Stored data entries
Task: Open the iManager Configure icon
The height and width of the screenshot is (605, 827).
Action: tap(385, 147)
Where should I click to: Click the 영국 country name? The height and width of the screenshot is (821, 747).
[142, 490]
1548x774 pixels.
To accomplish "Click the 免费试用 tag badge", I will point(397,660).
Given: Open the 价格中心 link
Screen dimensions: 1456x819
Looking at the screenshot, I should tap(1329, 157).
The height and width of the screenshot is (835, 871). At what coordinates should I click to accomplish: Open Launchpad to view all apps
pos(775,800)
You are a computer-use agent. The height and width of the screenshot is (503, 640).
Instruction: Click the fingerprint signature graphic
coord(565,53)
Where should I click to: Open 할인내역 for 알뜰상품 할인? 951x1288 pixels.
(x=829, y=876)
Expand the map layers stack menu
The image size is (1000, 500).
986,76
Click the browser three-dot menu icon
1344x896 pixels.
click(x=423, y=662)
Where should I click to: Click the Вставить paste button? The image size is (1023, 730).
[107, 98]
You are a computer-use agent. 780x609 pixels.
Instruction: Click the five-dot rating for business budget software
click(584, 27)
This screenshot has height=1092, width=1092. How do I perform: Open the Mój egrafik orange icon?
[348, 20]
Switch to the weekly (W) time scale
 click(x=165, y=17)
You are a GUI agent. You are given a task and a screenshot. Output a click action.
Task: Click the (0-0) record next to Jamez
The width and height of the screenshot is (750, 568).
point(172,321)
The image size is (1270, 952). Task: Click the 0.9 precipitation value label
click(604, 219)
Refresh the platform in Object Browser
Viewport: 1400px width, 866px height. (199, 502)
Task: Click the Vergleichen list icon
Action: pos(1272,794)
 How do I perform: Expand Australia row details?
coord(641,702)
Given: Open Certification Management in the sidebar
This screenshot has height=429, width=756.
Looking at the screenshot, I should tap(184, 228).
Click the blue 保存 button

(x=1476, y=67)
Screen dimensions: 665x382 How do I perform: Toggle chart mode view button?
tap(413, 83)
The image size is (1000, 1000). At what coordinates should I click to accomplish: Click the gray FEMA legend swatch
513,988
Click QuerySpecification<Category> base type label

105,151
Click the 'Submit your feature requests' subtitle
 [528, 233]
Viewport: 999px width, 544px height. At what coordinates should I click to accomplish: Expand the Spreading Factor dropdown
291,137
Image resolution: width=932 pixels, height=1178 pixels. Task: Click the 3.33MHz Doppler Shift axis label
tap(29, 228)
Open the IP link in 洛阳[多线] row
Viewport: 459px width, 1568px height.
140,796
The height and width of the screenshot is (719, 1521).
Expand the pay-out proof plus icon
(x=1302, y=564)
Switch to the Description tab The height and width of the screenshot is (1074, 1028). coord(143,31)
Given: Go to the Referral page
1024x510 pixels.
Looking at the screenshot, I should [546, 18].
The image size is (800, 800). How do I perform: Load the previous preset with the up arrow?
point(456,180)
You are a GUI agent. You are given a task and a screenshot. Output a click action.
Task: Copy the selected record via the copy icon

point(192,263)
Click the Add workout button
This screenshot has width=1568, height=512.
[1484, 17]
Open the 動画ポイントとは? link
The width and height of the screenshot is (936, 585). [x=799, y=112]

What to do -
Print each line above exactly as it stands.

Task solution -
Task: Open the iManager Configure icon
The height and width of the screenshot is (605, 827).
Action: tap(385, 147)
Where should I click to: Click the 영국 country name? The height and width of the screenshot is (821, 747).
[142, 490]
1548x774 pixels.
To accomplish "Click the 免费试用 tag badge", I will point(397,660).
Given: Open the 价格中心 link
Screen dimensions: 1456x819
Looking at the screenshot, I should tap(1329, 157).
The height and width of the screenshot is (835, 871). At what coordinates should I click to accomplish: Open Launchpad to view all apps
pos(775,800)
You are a computer-use agent. The height and width of the screenshot is (503, 640).
Instruction: Click the fingerprint signature graphic
coord(565,53)
Where should I click to: Open 할인내역 for 알뜰상품 할인? 951x1288 pixels.
(x=829, y=876)
Expand the map layers stack menu
The image size is (1000, 500).
986,76
Click the browser three-dot menu icon
1344x896 pixels.
click(x=423, y=662)
Where should I click to: Click the Вставить paste button? The image size is (1023, 730).
[107, 98]
You are a computer-use agent. 780x609 pixels.
Instruction: Click the five-dot rating for business budget software
click(584, 27)
This screenshot has height=1092, width=1092. How do I perform: Open the Mój egrafik orange icon?
[348, 20]
Switch to the weekly (W) time scale
 click(x=165, y=17)
You are a GUI agent. You are given a task and a screenshot. Output a click action.
Task: Click the (0-0) record next to Jamez
The width and height of the screenshot is (750, 568).
point(172,321)
The image size is (1270, 952). Task: Click the 0.9 precipitation value label
click(604, 219)
Refresh the platform in Object Browser
Viewport: 1400px width, 866px height. (199, 502)
Task: Click the Vergleichen list icon
Action: pos(1272,794)
 How do I perform: Expand Australia row details?
coord(641,702)
Given: Open Certification Management in the sidebar
This screenshot has height=429, width=756.
Looking at the screenshot, I should tap(184, 228).
Click the blue 保存 button

(x=1476, y=67)
Screen dimensions: 665x382 How do I perform: Toggle chart mode view button?
tap(413, 83)
The image size is (1000, 1000). At what coordinates should I click to accomplish: Click the gray FEMA legend swatch
513,988
Click QuerySpecification<Category> base type label

105,151
Click the 'Submit your feature requests' subtitle
 [528, 233]
Viewport: 999px width, 544px height. At what coordinates should I click to accomplish: Expand the Spreading Factor dropdown
291,137
Image resolution: width=932 pixels, height=1178 pixels. Task: Click the 3.33MHz Doppler Shift axis label
tap(29, 228)
Open the IP link in 洛阳[多线] row
Viewport: 459px width, 1568px height.
140,796
The height and width of the screenshot is (719, 1521).
Expand the pay-out proof plus icon
(x=1302, y=564)
Switch to the Description tab The height and width of the screenshot is (1074, 1028). coord(143,31)
Given: Go to the Referral page
1024x510 pixels.
Looking at the screenshot, I should [546, 18].
The image size is (800, 800). How do I perform: Load the previous preset with the up arrow?
point(456,180)
You are a GUI agent. You are given a task and a screenshot. Output a click action.
Task: Copy the selected record via the copy icon

point(192,263)
Click the Add workout button
This screenshot has width=1568, height=512.
[1484, 17]
Open the 動画ポイントとは? link
The width and height of the screenshot is (936, 585). [x=799, y=112]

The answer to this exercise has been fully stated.